Jed Distler's Cliburn Blog No 16: Alexei Sultanov reconsidered

Jed Distler
Friday, June 6, 2025

On a performance-free day of this year's Cliburn competition, Jed Distler reflects on the tumultuous, short life of a previous winner: Alexei Sultanov

Alexei Sultanov: Live in Japan
Alexei Sultanov: Live in Japan

On this performance-free day in Fort Worth, I’m reflecting on an upcoming milestone: the 20th anniversary of Alexei Sultanov’s death in his Fort Worth home on June 20, 2005, at the age of 35. His health had been considerably impaired after suffering a series of debilitating strokes in 2001. By then his career had pretty much spent itself out, merely 12 years after his meteoric rise to fame as 1989’s Cliburn Gold Medalist.

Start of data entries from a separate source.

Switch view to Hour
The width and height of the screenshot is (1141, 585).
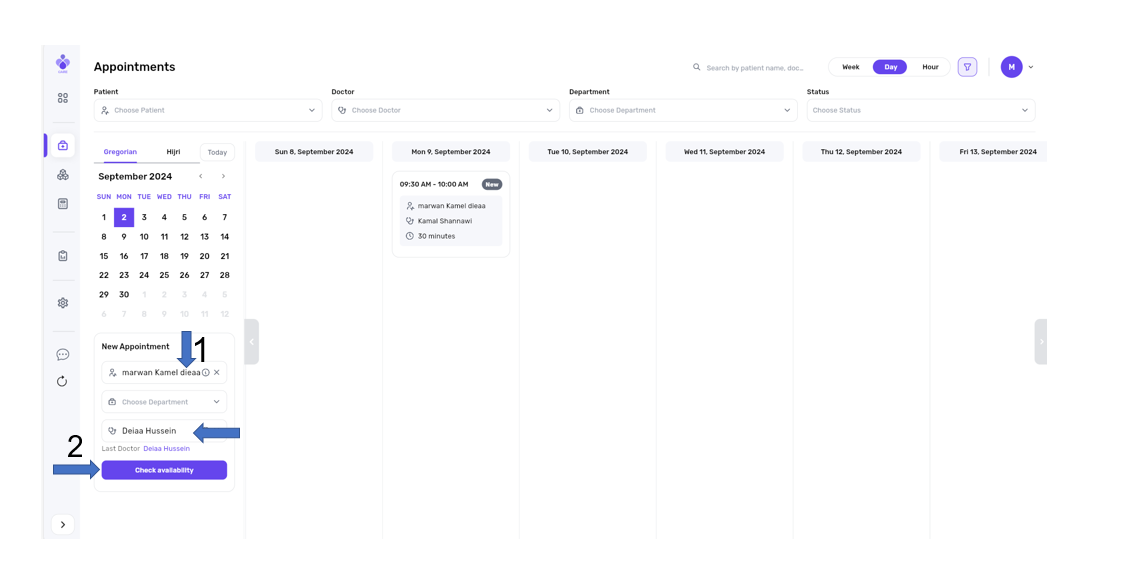click(x=930, y=67)
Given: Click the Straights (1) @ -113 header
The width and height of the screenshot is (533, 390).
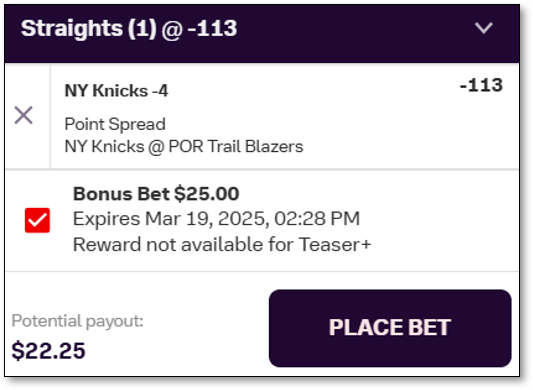Looking at the screenshot, I should [x=262, y=33].
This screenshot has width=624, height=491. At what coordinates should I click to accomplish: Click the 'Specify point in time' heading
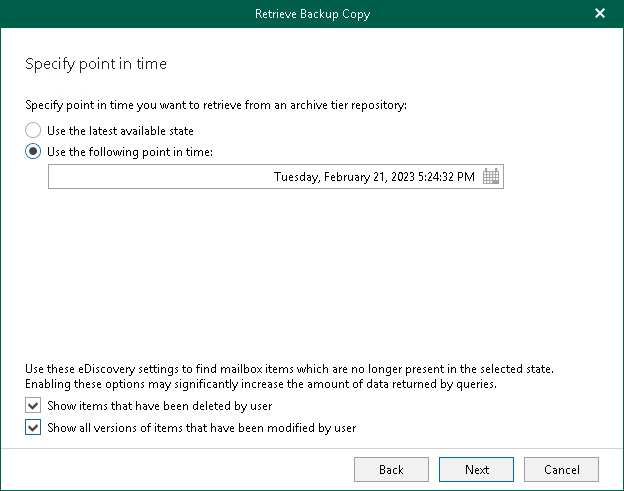tap(95, 64)
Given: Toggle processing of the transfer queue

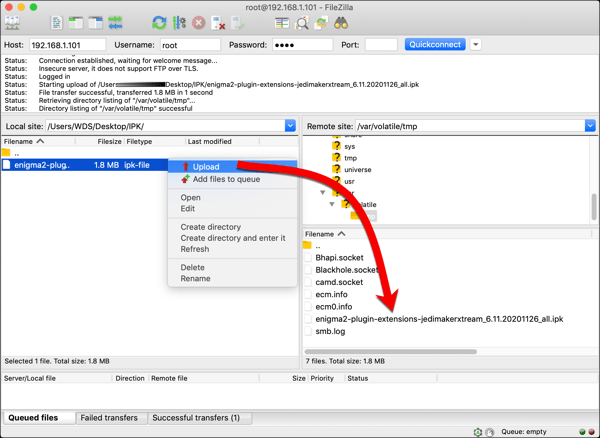Looking at the screenshot, I should click(x=179, y=22).
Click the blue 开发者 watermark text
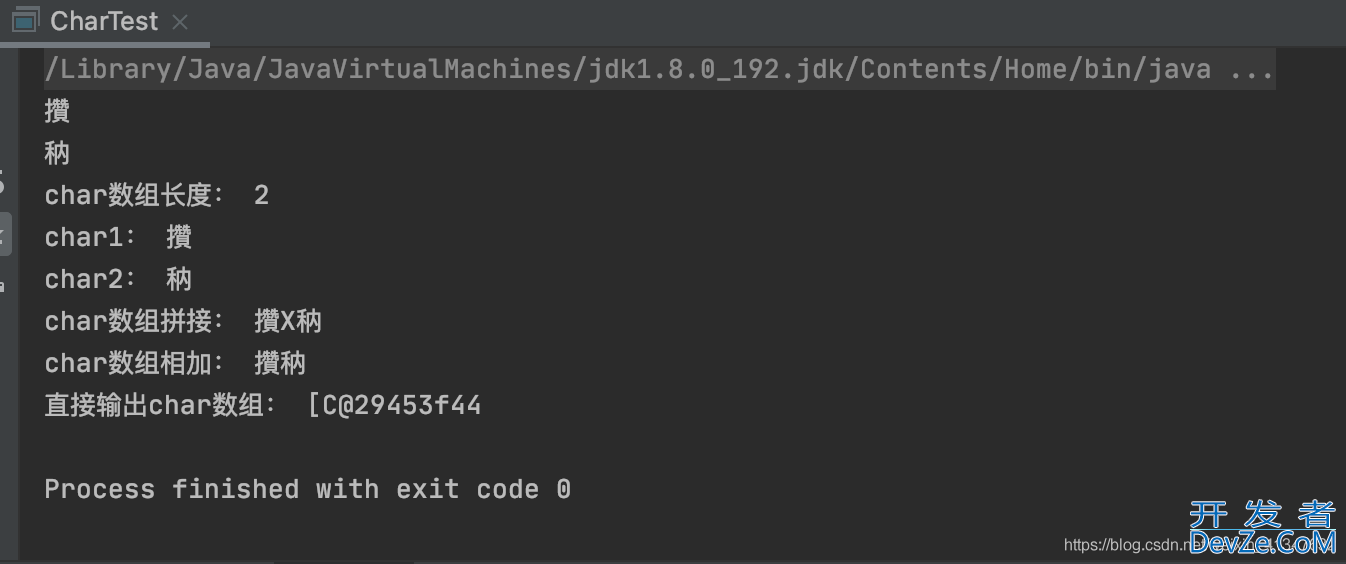Viewport: 1346px width, 564px height. click(1262, 515)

The 19-year-old Russian pianist’s Cliburn victory caused quite a stir. Joseph Horowitz’s book The Ivory Trade presented a play-by-play account of the 1989 contest, from initial selection of candidates to the concluding announcement of winners and everything in between. Sultanov’s daredevil style both excited and polarised listeners and critics alike, as well as jury members. György Sándor told Philadelphia Inquirer interviewer Lesley Valdes that Sultanov’s victory was ‘a tremendous scandal’. But Abbey Simon called Sultanov ‘a fearless, independent player’. 1962 Cliburn Gold Medalist and jury member Ralph Votapek offered a more balanced assessment: ‘His style works because he’s not dishonest. He sometimes does outlandish things, but I personally don’t think we could have gone any other way. He’s not a flash in the pan.’

But was he? Would Sultanov’s sudden stardom stay the course, or crash and burn?

A maelstrom of press events, television appearances and concert dates quickly engulfed the pianist. His youthful bravado and limited English made him an easy target, with talk show hosts treating him as a figure of fun. Sultanov’s recitals and recordings came in for criticism. Reviewing his 1990 Carnegie Hall debut, Donal Henehan in the New York Times described Sultanov as ‘a well-schooled young artist struggling to find something interesting to say’. Gramophone’s David Fanning disparaged Sultanov’s ‘gladiatorial’ approach to certain works, calling his recording of Rachmaninov’s Piano Sonata No 2 ‘a smash-and-grab account, an aggressively lit portrait of the piece rather than something experienced from within’ (8/93). By the mid-1990s, Sultanov’s increasing reputation for unreliable, diva-like behaviour began to catch up with him. He managed to make a comeback by entering the 1995 International Chopin Piano Competition in Warsaw. Archival recordings reveal that Sultanov was back on form, exciting as ever, and maturing. No first prize was given, but the jury awarded a shared second prize between Sultanov and the French pianist Philippe Giusiano. To Sultanov, this was not a success, but an outrage.

The 1997 Cliburn’s opening ceremony included speeches to patrons and donors by Cliburn executives, several Gold Medal laureates and Van Cliburn himself. Cliburn’s associate Susan Tilley asked Sultanov to say a few words. Noticeably inebriated, Sultanov took the microphone and delivered a rambling rant against the Cliburn organisation, calling the competition a circus, and declaring that there were three supreme beings in the classical music world: Van Cliburn, Vladimir Horowitz and himself. Consequently, Sultanov was banned from all future Cliburn events, and Columbia Artists management ended their seven-year association with the pianist. The following year Sultanov entered the International Tchaikovsky Competition, in a last-ditch attempt to restore his former glory. Despite positive audience response and some genuinely impressive performances that included an ovation-earning Prokofiev Sonata No 7, Sultanov failed to make the final cut.

If Sultanov never quite acquired legendary status on the level of other tragically short-lived Cliburn participants like Youri Egorov and Steven de Groote, his meteoric career still holds fascination. TCU Press has recently published JW Wilson’s biography Final Encore: The Life, Music and Tragedy of Alexei Sultanov. And, of course, we have the recordings. I recommend a two-CD release containing exciting, occasionally infuriating yet always ear-catching live 1996 performances in Japan of Chopin’s Sonata No 3, Rachmaninov’s Sonata No 2 and Scriabin’s Sonata No 5 (VAI 1266-2). Here Sultanov operates at full capacity, and knows exactly what he wants to say, and how to say it. That in itself is no small achievement.